* [Task goal]: List every line below that contains the string "legend". Case counts.

* [Input data]:

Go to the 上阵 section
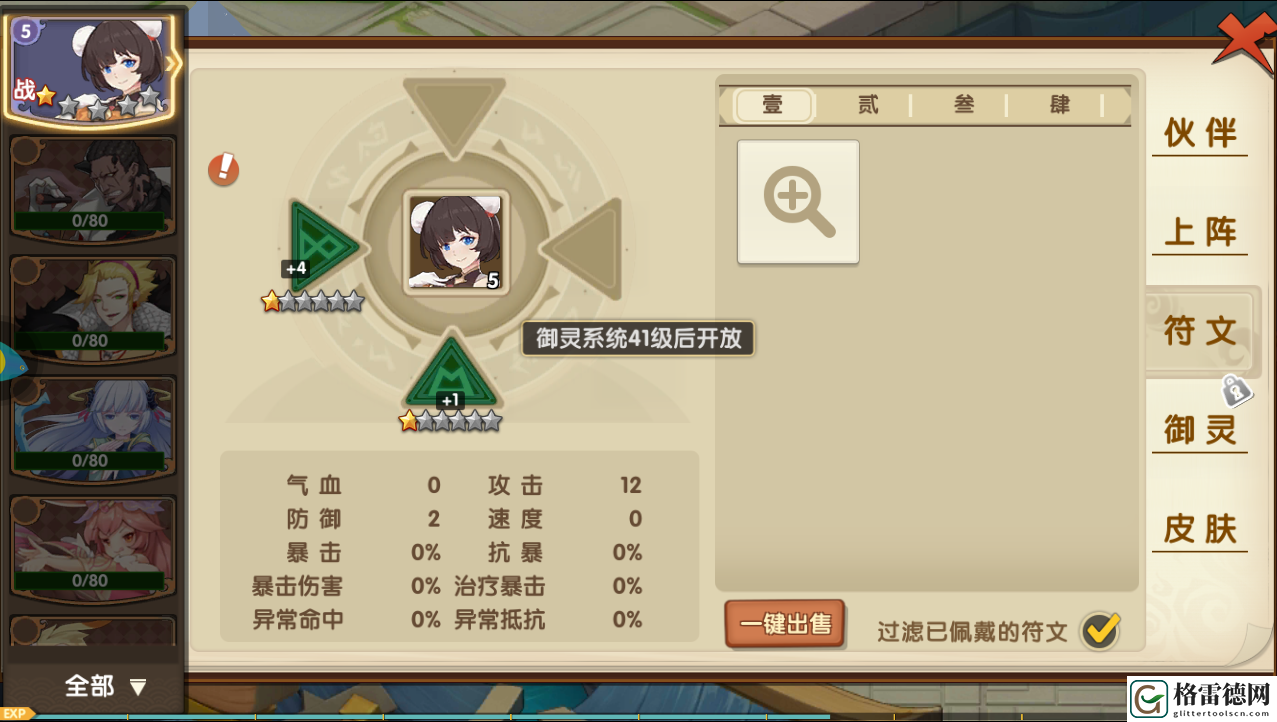Screen dimensions: 1277x722 pos(1200,232)
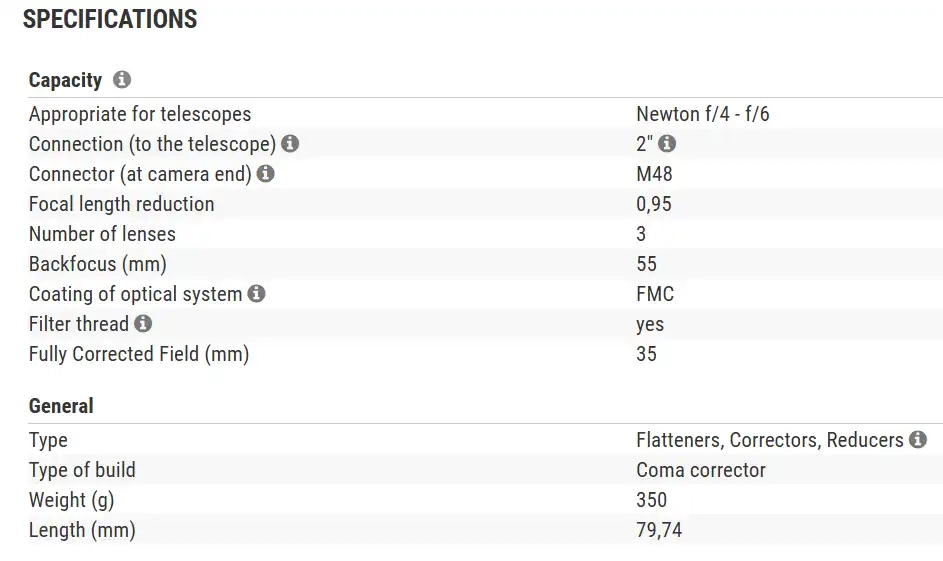
Task: Click the Coma corrector value
Action: pos(700,470)
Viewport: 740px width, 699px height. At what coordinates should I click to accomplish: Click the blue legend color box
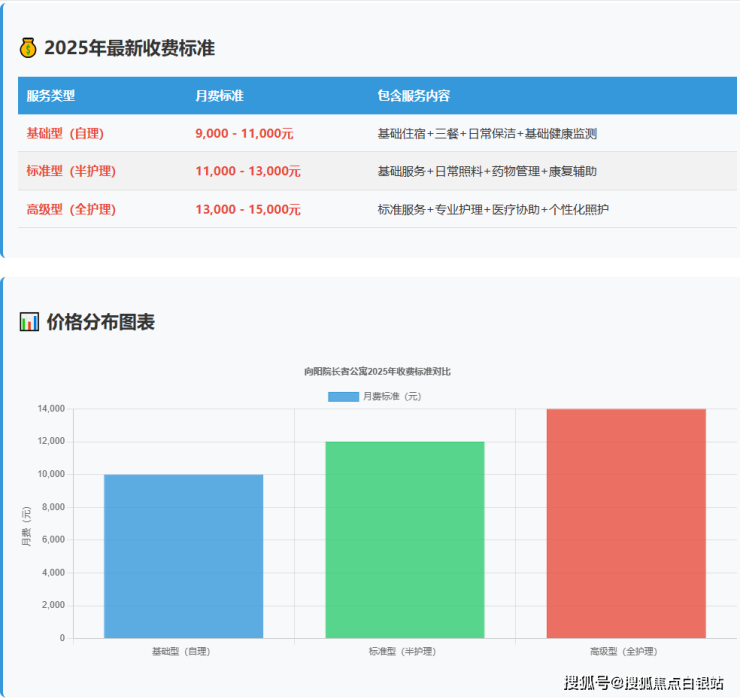(343, 397)
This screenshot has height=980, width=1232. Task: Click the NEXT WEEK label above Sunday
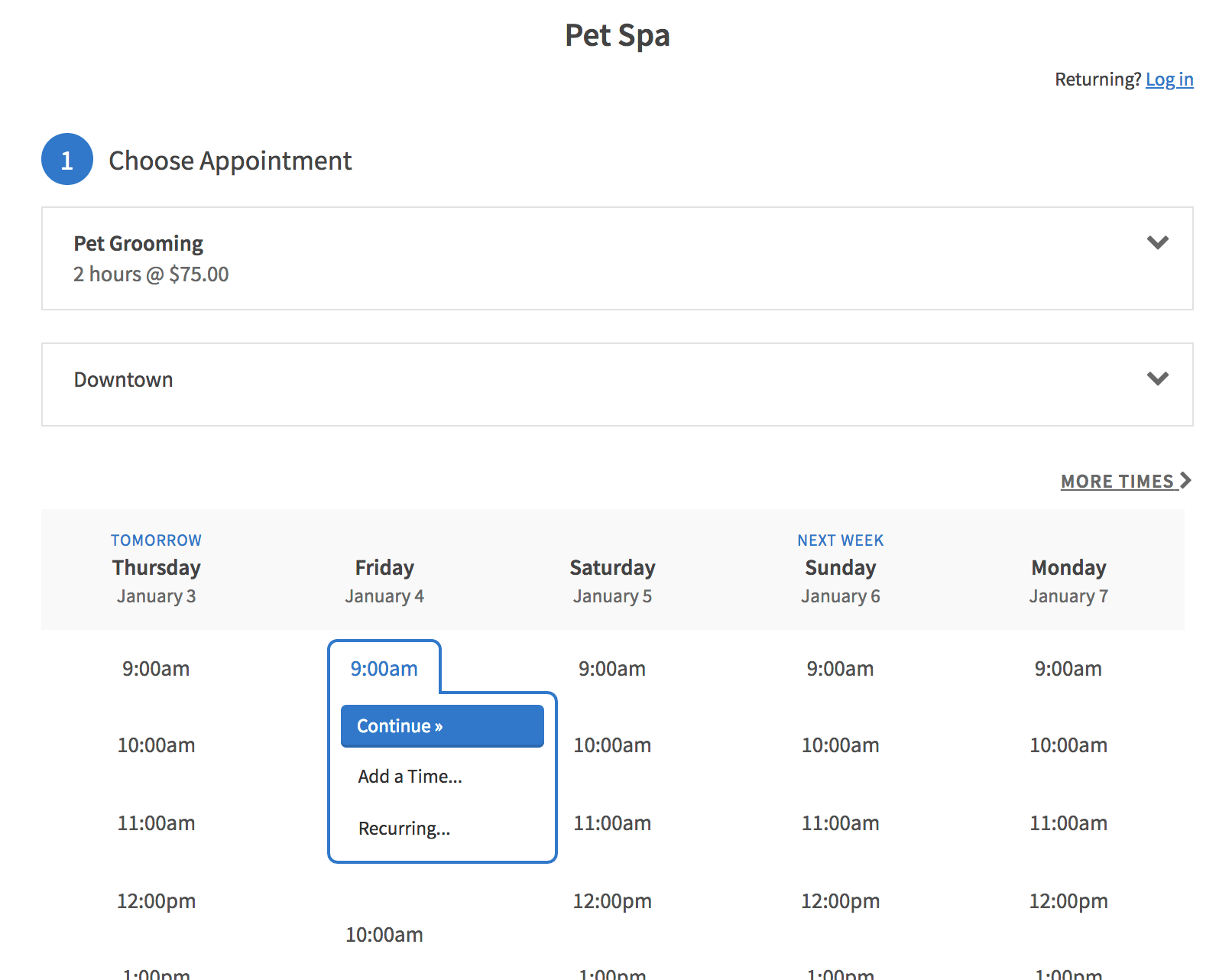tap(840, 540)
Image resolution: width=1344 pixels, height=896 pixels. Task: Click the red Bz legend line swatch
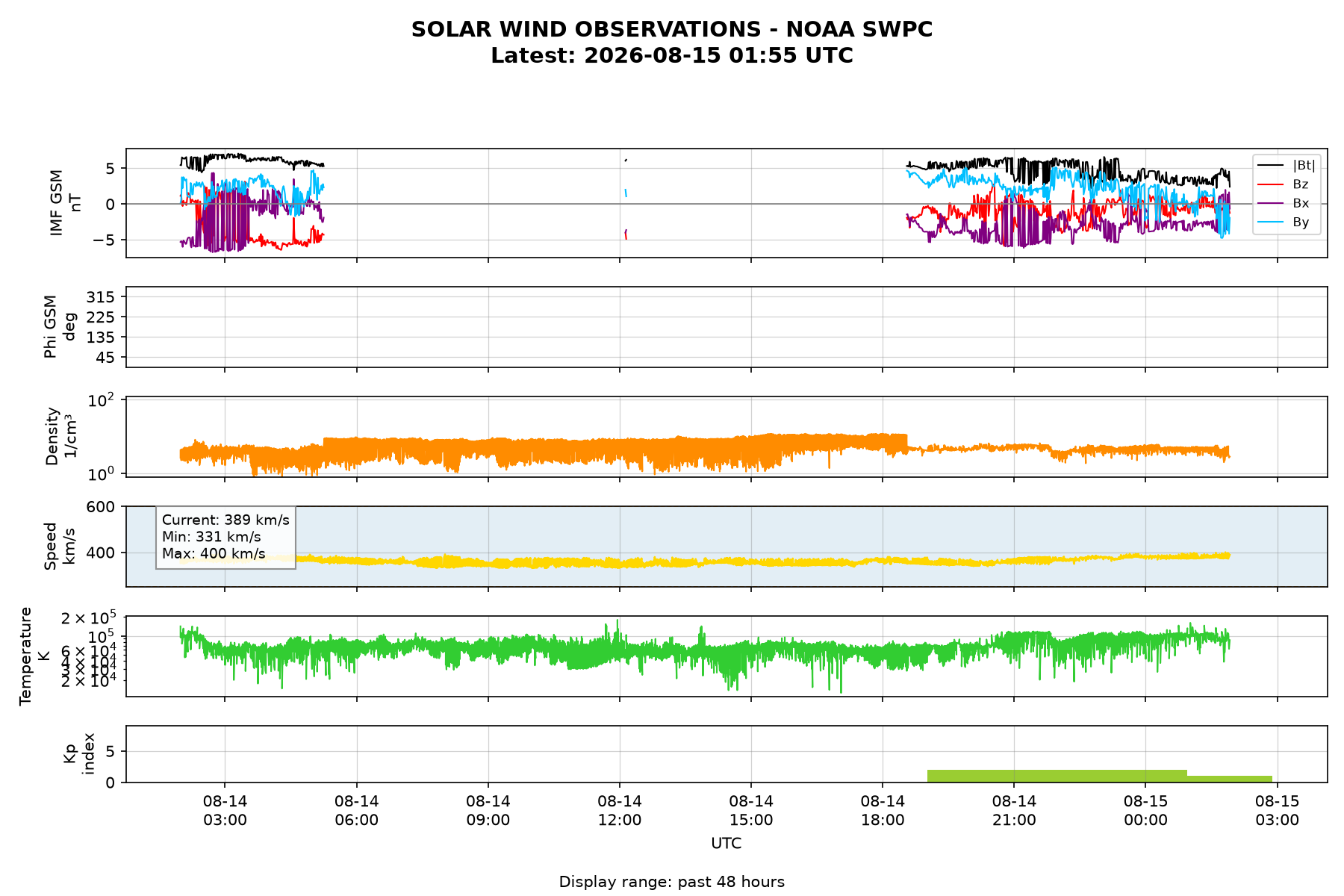coord(1271,184)
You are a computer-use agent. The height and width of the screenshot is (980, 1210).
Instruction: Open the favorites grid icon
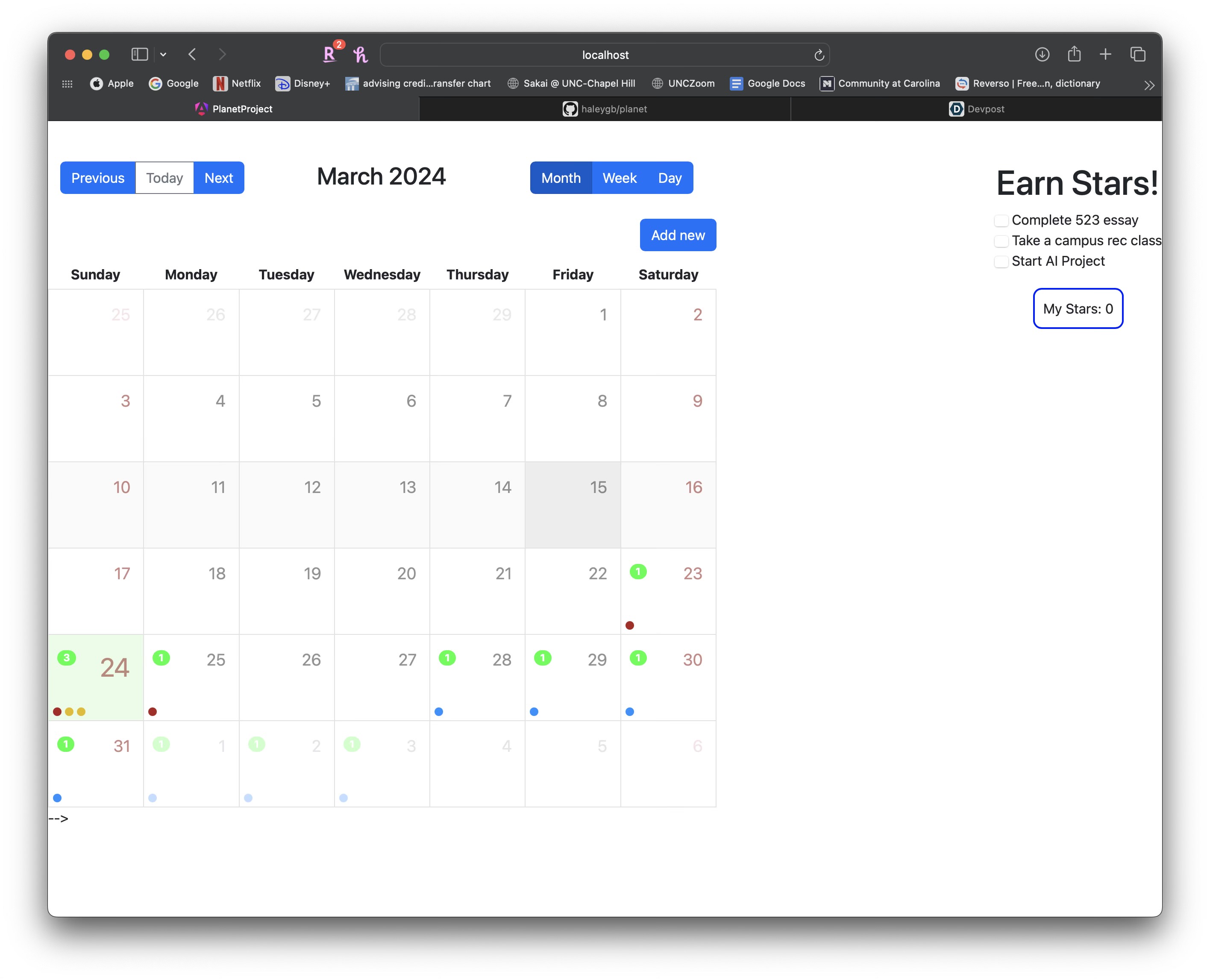click(x=67, y=84)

* [Task answer]:
Viewport: 740px width, 699px height. At what coordinates should I click to accomplish: Click the blue legend color box
Image resolution: width=1344 pixels, height=896 pixels. Task: Click the red Bz legend line swatch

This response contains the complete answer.